### Problems
A: According to the stock option plan administration section, who fills vacancies on the Committee?
B: Quote the stock option plan administration section word for word between "2.1   Delegation" and "filled by the Board of Directors.", inclusive.

-- start of Document section --

SECTION 2 ADMINISTRATION

       
  2.1   Delegation to Committee. The Stock Option Plan shall be administered by the Committee. The members of the Committee shall be appointed by the Board of Directors. The Committee shall consist of at least one or more members of the Board of Directors. Committee members are granted predetermined allotments of options each year as determined by the Shareholders and are not eligible to receive any further grants of Stock Options under the Plan. The Board of Directors may from time to time remove members from or add members to the Committee. Vacancies on the Committee shall be filled by the Board of Directors.
       
  2.2   Committee Actions. The Committee shall select one of its members as chairman, and shall hold meetings at such times and places as it may determine. The Committee, as appropriate, shall work with the Chairman and CEO & President of the Company in all aspects of the administration of the Stock Option Plan. Acts approved by the majority of the Committee in a meeting at which a quorum is present or acts reduced to or approved in writing by a majority of the members of the Committee shall be the valid acts of the Committee. A quorum shall be present at any meeting of the Committee, which a majority of the Committee members attend.

-- end of Document section --
-- start of Excerpted records --

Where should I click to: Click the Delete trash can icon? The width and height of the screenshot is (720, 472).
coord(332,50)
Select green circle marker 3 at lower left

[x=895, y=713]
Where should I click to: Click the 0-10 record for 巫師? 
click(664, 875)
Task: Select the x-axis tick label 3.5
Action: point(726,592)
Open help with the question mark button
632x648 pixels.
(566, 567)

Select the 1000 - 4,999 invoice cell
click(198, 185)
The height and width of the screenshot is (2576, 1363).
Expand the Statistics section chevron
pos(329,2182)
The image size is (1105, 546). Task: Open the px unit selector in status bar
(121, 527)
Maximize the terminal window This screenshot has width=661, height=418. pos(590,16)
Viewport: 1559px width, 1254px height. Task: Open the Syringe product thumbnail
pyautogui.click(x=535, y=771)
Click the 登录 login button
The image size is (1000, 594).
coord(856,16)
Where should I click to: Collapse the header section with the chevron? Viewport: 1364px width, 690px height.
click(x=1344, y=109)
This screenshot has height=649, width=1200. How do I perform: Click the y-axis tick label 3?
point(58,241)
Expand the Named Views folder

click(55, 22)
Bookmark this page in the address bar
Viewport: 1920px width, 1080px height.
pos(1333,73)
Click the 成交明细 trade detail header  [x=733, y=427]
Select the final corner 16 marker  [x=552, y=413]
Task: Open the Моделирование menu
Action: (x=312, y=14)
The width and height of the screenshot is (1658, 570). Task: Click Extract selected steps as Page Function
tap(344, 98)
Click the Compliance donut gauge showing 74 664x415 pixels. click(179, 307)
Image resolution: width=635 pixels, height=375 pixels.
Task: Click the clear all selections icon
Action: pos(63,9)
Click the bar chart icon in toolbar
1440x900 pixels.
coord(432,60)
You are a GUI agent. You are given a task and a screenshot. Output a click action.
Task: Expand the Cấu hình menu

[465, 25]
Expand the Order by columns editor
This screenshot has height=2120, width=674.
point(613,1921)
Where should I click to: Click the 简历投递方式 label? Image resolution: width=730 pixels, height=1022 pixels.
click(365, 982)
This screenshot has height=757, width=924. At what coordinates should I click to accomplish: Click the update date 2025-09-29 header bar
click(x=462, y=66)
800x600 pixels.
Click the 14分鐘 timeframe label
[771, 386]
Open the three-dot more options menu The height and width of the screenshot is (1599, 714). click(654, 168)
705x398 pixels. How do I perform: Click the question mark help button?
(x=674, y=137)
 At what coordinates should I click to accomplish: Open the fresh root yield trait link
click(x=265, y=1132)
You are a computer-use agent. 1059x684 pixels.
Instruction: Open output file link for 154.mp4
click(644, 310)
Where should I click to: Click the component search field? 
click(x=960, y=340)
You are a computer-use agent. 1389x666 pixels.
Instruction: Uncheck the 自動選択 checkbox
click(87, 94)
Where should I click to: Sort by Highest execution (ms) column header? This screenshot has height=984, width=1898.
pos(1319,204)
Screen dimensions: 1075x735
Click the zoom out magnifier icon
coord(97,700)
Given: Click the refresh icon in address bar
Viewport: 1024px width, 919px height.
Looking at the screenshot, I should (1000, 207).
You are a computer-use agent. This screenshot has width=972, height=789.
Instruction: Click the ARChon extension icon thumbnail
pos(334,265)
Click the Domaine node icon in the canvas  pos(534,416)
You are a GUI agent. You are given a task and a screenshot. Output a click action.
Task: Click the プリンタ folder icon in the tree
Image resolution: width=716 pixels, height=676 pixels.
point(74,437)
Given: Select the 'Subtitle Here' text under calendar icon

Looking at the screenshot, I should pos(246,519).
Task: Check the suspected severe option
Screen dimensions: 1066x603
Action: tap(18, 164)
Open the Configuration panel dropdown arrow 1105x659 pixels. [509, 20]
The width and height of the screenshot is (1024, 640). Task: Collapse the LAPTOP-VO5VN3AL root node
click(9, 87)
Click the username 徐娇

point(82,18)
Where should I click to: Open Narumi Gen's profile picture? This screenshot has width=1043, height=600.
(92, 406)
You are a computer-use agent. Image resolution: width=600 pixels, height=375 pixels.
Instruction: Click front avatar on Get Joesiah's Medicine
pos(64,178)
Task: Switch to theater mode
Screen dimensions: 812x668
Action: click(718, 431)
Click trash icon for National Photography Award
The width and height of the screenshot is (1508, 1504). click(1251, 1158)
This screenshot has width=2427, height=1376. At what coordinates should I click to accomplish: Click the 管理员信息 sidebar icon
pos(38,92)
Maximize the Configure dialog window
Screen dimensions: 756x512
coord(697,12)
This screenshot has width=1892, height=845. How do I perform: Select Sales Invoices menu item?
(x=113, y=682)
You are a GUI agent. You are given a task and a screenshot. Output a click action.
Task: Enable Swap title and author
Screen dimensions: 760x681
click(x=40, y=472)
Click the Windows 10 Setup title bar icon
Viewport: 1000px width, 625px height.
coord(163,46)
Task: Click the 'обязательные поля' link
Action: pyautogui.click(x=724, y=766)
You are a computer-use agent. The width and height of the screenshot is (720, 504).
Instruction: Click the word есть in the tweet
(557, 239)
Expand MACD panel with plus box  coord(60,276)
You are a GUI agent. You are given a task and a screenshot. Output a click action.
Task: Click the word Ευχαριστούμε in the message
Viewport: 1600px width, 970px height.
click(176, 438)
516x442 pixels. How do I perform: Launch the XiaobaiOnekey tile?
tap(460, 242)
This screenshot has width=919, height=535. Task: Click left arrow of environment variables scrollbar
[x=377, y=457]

-- end of Excerpted records --

### Task results
A: The Board of Directors.

B:
2.1   Delegation to Committee. The Stock Option Plan shall be administered by the Committee. The members of the Committee shall be appointed by the Board of Directors. The Committee shall consist of at least one or more members of the Board of Directors. Committee members are granted predetermined allotments of options each year as determined by the Shareholders and are not eligible to receive any further grants of Stock Options under the Plan. The Board of Directors may from time to time remove members from or add members to the Committee. Vacancies on the Committee shall be filled by the Board of Directors.